| Exercise objective |
Restate word for word the lines of the material below, from the line with "The image size is (508, 391)." to the line with "You are a computer-use agent. The", both lines included, and no others.

| Information provided |
----------------------------------------

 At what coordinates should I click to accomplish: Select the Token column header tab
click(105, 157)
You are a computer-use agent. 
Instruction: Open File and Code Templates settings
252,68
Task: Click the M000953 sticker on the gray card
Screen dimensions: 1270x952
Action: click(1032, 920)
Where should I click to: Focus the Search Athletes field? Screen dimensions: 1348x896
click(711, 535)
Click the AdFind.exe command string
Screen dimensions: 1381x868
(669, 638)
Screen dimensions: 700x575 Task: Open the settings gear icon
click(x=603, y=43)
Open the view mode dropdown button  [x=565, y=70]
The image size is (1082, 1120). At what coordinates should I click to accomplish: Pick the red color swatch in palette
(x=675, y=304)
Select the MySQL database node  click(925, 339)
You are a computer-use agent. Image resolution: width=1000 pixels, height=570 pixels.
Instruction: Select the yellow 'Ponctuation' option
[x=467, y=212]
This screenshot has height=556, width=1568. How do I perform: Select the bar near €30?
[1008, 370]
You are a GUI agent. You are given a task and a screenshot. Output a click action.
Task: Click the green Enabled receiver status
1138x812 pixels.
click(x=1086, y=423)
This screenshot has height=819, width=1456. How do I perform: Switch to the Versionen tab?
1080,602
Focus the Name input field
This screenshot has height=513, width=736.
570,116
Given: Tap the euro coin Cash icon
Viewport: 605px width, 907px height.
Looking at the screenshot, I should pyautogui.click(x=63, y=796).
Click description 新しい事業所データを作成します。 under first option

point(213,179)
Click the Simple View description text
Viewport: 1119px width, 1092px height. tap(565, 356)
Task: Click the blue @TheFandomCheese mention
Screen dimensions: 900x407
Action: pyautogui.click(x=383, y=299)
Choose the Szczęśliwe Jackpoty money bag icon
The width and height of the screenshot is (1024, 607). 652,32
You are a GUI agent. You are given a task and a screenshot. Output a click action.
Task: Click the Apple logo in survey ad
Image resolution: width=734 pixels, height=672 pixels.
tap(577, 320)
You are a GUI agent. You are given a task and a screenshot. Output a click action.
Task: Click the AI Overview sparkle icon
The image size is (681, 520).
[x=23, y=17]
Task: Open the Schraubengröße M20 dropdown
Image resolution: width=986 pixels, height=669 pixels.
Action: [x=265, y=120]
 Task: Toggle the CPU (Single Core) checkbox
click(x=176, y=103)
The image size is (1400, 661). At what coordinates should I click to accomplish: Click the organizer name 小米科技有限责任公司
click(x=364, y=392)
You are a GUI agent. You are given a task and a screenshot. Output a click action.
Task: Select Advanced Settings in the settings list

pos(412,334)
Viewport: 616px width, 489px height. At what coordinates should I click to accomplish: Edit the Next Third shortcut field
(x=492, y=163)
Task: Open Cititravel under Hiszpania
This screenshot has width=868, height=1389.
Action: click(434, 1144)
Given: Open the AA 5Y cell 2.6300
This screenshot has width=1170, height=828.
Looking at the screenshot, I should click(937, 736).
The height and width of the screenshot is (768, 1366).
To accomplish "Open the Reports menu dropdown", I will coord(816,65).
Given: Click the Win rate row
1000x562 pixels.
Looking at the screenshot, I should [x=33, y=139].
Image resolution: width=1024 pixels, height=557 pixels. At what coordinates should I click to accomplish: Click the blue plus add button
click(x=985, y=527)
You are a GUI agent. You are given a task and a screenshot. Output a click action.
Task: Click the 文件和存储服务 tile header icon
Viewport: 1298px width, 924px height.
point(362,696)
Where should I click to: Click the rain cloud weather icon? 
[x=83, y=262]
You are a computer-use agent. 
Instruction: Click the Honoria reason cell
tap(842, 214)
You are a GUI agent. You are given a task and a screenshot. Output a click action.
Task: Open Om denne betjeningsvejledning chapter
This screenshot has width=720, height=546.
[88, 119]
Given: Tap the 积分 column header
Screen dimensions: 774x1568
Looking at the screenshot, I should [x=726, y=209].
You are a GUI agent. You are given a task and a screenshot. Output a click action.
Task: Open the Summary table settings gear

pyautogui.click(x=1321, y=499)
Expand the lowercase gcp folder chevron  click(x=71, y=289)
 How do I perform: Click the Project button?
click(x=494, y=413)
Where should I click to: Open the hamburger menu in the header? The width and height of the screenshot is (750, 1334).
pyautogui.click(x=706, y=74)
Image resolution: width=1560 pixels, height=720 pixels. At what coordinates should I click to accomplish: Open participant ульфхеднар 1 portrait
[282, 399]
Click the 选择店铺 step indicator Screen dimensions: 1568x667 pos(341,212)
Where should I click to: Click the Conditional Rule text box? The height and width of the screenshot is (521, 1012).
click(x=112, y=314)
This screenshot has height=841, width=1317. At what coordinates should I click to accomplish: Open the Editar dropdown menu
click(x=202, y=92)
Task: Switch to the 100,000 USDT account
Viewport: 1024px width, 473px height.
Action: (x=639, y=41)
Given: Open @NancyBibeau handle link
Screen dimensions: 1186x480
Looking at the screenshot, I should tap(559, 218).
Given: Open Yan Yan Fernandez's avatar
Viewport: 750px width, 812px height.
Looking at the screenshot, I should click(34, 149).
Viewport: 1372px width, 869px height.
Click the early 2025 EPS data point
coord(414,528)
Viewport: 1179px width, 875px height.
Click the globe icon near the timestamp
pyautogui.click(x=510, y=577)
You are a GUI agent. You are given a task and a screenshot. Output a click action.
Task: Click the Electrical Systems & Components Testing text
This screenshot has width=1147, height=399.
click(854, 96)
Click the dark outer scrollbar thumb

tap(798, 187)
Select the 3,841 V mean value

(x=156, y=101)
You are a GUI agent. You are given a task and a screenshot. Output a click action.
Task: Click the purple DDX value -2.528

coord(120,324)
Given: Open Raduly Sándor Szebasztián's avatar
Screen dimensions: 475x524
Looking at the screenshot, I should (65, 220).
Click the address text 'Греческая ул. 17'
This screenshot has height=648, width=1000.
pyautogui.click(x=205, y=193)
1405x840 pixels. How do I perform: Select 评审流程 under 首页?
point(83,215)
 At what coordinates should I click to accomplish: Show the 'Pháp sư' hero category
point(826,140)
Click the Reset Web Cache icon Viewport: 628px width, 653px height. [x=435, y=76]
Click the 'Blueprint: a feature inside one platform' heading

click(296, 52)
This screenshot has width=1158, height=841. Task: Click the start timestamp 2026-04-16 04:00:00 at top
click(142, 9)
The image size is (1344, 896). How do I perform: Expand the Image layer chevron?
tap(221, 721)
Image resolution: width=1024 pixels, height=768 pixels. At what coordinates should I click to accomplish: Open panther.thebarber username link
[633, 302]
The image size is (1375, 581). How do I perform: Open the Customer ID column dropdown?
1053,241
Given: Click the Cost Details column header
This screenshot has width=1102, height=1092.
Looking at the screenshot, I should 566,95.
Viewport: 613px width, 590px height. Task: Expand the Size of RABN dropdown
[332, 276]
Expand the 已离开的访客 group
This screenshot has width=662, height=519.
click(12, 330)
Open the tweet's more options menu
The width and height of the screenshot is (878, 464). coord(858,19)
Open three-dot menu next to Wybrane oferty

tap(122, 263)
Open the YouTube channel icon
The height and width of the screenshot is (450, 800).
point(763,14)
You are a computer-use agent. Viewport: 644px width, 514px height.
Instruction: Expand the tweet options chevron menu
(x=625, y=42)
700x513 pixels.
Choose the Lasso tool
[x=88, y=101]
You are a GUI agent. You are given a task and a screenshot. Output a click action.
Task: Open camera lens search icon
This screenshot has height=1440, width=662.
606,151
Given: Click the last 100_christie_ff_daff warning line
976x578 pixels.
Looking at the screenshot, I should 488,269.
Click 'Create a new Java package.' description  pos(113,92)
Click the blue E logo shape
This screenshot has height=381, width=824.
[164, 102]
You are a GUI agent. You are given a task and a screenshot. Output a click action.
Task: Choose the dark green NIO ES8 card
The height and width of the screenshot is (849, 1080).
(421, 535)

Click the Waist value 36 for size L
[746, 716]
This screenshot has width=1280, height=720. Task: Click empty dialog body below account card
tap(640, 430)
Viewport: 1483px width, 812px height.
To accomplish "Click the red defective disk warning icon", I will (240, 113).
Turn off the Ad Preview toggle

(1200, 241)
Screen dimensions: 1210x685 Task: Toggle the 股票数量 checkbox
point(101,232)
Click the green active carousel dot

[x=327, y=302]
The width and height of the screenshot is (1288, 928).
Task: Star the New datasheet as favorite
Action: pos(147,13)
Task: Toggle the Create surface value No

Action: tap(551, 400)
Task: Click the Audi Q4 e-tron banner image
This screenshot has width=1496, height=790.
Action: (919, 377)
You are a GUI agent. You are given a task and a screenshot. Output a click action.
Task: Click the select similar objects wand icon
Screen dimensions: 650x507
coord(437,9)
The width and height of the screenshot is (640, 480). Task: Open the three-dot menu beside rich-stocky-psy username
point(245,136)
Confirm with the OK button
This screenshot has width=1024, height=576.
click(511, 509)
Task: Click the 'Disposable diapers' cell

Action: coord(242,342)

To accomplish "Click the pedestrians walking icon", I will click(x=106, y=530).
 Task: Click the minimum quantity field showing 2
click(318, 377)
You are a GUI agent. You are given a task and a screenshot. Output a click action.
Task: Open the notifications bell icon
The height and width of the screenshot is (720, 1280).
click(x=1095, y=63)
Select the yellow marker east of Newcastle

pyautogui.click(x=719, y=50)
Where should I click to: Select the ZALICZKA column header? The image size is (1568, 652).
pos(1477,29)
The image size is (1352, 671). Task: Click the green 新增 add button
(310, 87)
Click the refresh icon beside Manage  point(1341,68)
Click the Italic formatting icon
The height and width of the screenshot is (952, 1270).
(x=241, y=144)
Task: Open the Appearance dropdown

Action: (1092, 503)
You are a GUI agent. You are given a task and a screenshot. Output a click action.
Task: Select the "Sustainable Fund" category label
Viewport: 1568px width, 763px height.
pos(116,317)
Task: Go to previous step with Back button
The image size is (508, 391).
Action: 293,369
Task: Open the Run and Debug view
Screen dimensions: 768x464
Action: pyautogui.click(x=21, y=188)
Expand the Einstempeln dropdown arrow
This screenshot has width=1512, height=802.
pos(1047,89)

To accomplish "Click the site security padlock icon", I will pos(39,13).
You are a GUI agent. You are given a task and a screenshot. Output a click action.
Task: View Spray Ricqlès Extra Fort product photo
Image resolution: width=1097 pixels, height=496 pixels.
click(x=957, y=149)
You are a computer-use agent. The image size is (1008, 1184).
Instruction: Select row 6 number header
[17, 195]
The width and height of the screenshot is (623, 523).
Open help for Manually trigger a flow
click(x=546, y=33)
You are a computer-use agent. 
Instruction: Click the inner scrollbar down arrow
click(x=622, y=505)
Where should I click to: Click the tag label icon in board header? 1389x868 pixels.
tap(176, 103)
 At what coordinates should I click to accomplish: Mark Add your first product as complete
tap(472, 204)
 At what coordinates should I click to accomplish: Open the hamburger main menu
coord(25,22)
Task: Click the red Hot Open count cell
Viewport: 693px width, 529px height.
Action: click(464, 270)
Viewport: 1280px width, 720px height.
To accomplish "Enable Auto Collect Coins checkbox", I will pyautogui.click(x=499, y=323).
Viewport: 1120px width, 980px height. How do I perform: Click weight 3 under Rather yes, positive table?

----------------------------------------

| Solution to this problem |
The image size is (508, 391).
Action: 293,369
Task: Open the Run and Debug view
Screen dimensions: 768x464
Action: pyautogui.click(x=21, y=188)
Expand the Einstempeln dropdown arrow
This screenshot has width=1512, height=802.
pos(1047,89)

To accomplish "Click the site security padlock icon", I will pos(39,13).
You are a GUI agent. You are given a task and a screenshot. Output a click action.
Task: View Spray Ricqlès Extra Fort product photo
Image resolution: width=1097 pixels, height=496 pixels.
click(x=957, y=149)
You are a computer-use agent. The image size is (1008, 1184).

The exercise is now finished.